Stored items:

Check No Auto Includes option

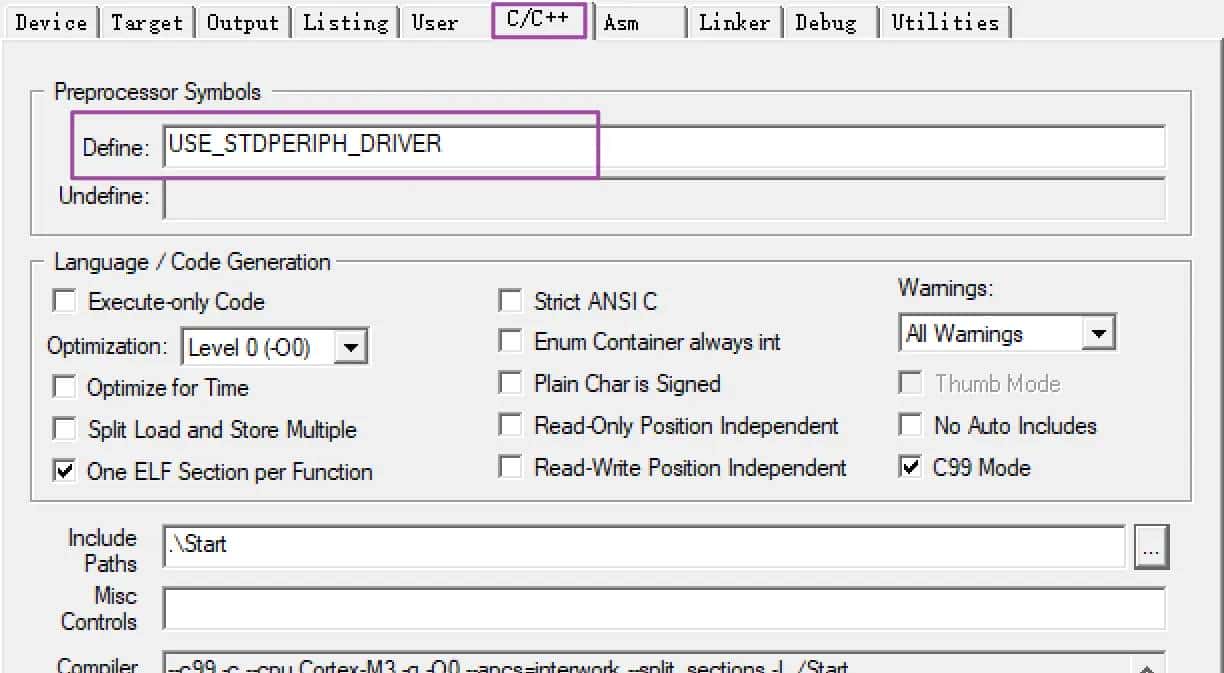(x=910, y=425)
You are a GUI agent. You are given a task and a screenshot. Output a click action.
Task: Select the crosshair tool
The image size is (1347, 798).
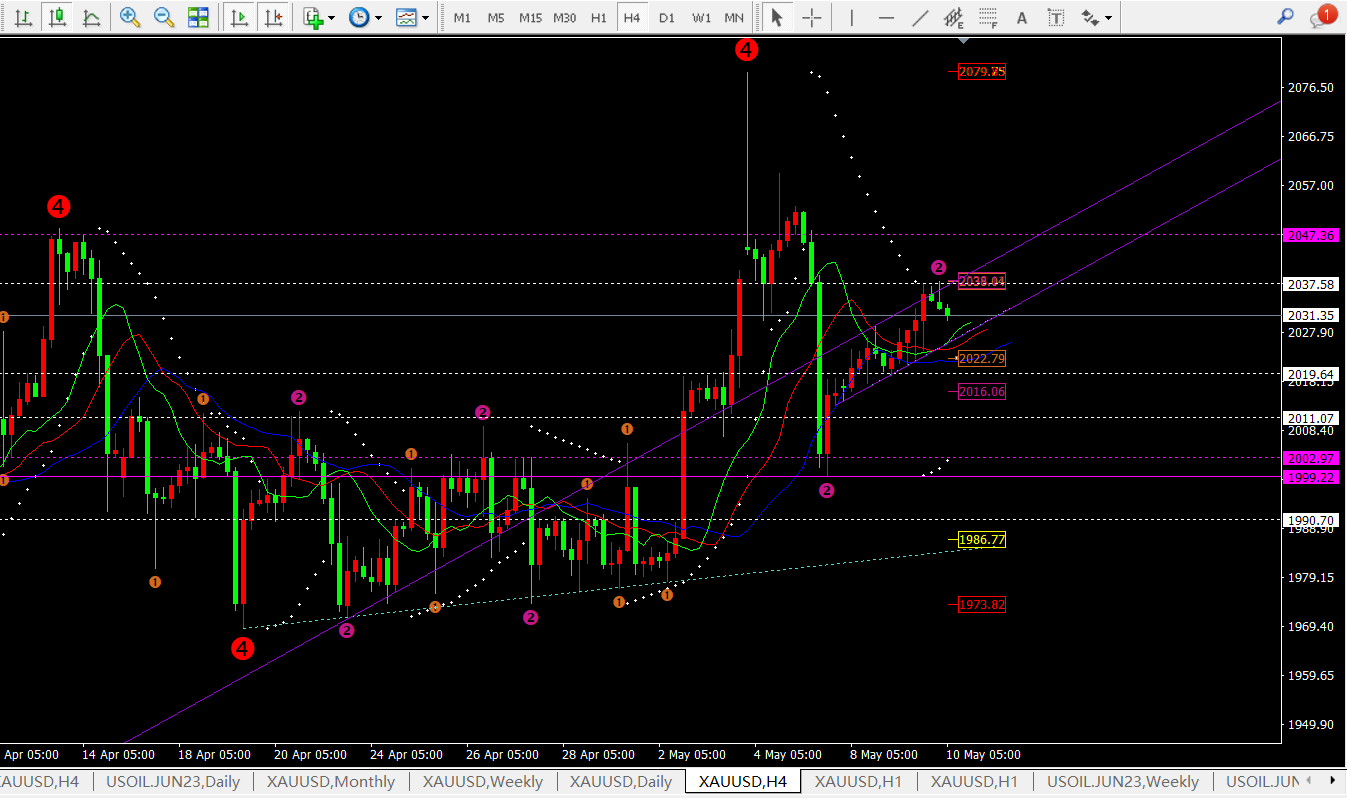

Exercise goal: Going through the records above line by line, transcribe each one exactly and skip any pictures.

Output of the exercise:
Check No Auto Includes option

(x=910, y=425)
You are a GUI agent. You are given a task and a screenshot. Output a click action.
Task: Select the crosshair tool
The image size is (1347, 798).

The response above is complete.